Contract
Exhibit 10.13
THIS AGREEMENT (this “Agreement”) is dated 20 October 2011 and is entered into by and among [____] doing business as Portland Pacific Capital (“PPC”), Xxxxx Xxxxxx, an individual residing in Oregon (“DL” and, together with PPC, “DLPPC”), and Bluesphere Corporation, a Nevada corporation (“BSC”). Each of PPC, DL and BSC are referred to individually as a “Party” and, collectively, as “Parties”.

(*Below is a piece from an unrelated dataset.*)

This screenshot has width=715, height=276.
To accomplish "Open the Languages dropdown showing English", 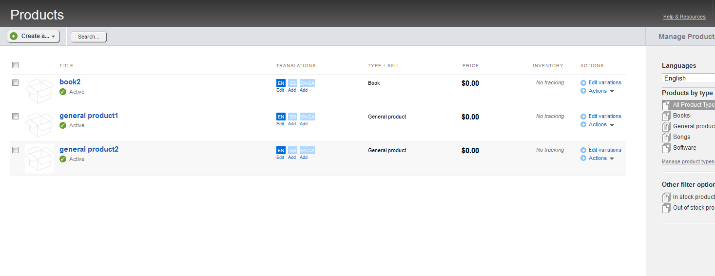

Whereas DLPPC has offered to perform and BSC agrees to accept the services enumerated in Section 2 below;
Whereas DLPPC has represented that it has the connections, expertise and ability to perform the services enumerated below in Section 2;
Whereas BSC is relying on and will rely on DLPPC’s connections, expertise and ability to perform such services in a reasonably prudent manner to enter into this Agreement;
Whereas DLPPC is relying on BSC’s representations that it connections, expertise and ability to perform services to be performed in Section 3;
Now, therefore, in consideration of the mutual premises and covenants contained herein, and intending to be legally bound, the Parties agree as follows
1. Framework
(a) The Parties hereby agree to use commercially reasonable efforts to identify and implement dairy farm projects for renewable energy, emissions reductions, production of soil amendments and/or dairy bio-fiber and other purposes in the United States and Canada (collectively, the “Cooperation Scope”).

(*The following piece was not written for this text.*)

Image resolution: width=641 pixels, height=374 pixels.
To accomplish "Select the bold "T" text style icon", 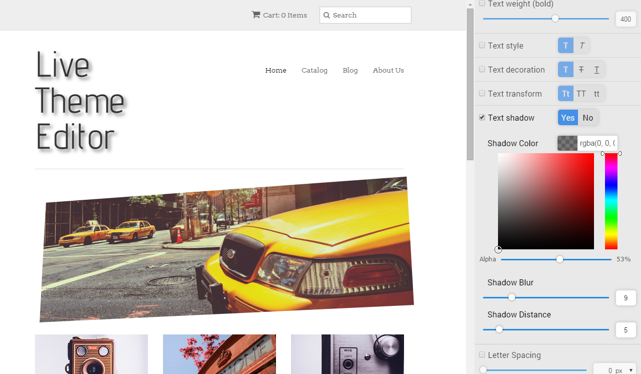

(b) The foregoing recitals are hereby incorporated herein and made part of this Agreement.
2. Services To Be Performed by DLPPC
(a) DLPPC agrees to use commercially reasonable efforts to identify, vet and introduce to BSC:
(1) candidates or projects within the Cooperation Scope to BSC for evaluation by BSC for project implementation (it being understood and agreed that any introduction shall include sufficient economic, technical and other data for evaluation in the reasonable judgment of BSC);
(2) (upon request from BSC) a suitable technology for each relevant project;
(3) (upon request from BSC) a suitable candidate for equipment, procurement and construction services for each relevant project; and/or
(4) (upon request from BSC) suitable off-takers for energy and/or by-products to be produced in each relevant project.
(b) Additionally, and upon request from BSC, DLPPC agrees to provide (or arrange for the provision of) administrative and development support and arrange and supervise operation and maintenance services for each relevant project.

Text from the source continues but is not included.